Recognizing the Impact of Hydraulic Expulsion Fracturing on Reservoir Pressure in Mud-Rock Reservoir Systems

Sturm, Stephen ¹
(1)Schlumberger DCS, Denver, CO.

The development and preservation of overpressured compartments in unconventional shale reservoirs requires low-permeability seals that inhibit fluid movement of generated hydrocarbons. As hydrocarbons are generated from kerogen, fluid pressure exceeds the tensile strength of the seal and subsequent hydraulic expulsion fracturing will occur. Overpressured systems are maintained by thick competent seal rocks that are inhibit fluid migration from the pressure cell. In mud-rock reservoirs dominated by vertical lithologic heterogeneity, expulsion fracturing and the associated release of pressure may be episodic (burping) or occur as a single event. Resulting fracture density and fracture heights are an imprint on the efficiency of either equilibration or maintenance of pressure compartmentalization within the reservoir.
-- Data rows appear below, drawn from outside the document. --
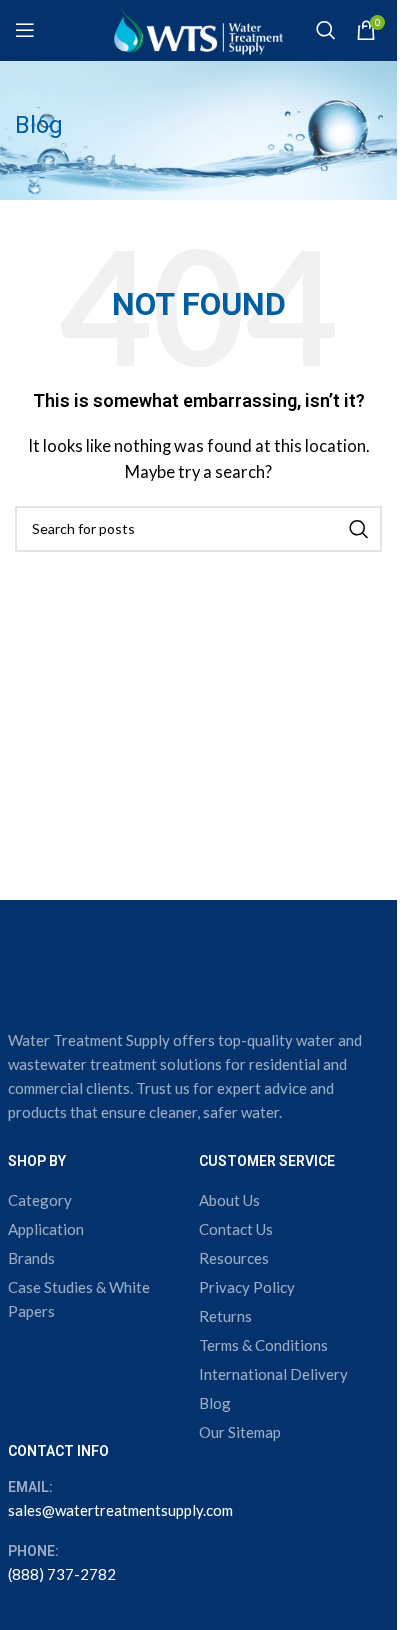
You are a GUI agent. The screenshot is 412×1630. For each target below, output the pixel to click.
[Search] (326, 30)
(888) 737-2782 (62, 1574)
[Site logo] (198, 28)
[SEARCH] (359, 529)
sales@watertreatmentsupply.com (120, 1510)
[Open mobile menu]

Hydraulic expulsion fractures are characterized as near-vertical planes. They are bed or laminae-bound and calcite-filled. They are distinguished by occurring in relatively structurally-flat (<2°) undeformed strata with varying fracture density. They are most common in the organic source rock and the sealing, conventional siltstones superjacent to the source rocks. A higher density of expulsion fractures usually occur in kerogen-rich heterogenic rocks with thin incompetent internal sealing rocks. As the column of rock is buried, the kerogen-saturated column matures and generates hydrocarbons. These hydrocarbons fill the pores within the kerogen, and the pore pressure increases due to the very low permeability of these nano-scale pores. Ultimately, the in-situ pore pressure exceeds the tensile strength of the sealing laminae, and gas is burped into contiguous beds. As net pressure in the reservoir is reduced, CO2 in solution decreases and CaCO3 precipitates in the fracture voids. The orientation of these fractures is therefore aligned with the principal horizontal stress field (S_Hmax) at the time of expulsion and may, or may not be the current principal stress orientation.

These intense expulsion-fractured, normally pressured mud-rock reservoirs are generally found to be sub-economic targets. The majority of commercial mud-rock reservoirs are considered transitional between over-pressured and normal pressure. While hydraulic expulsion fractures are present in these economic mud-rock reservoirs, they occur in lower densities. Because of this, significant pore-pressure has not been released from the system and economic viability is maintained.

AAPG Search and Discovery Article #90135©2011 AAPG International Conference and Exhibition, Milan, Italy, 23-26 October 2011.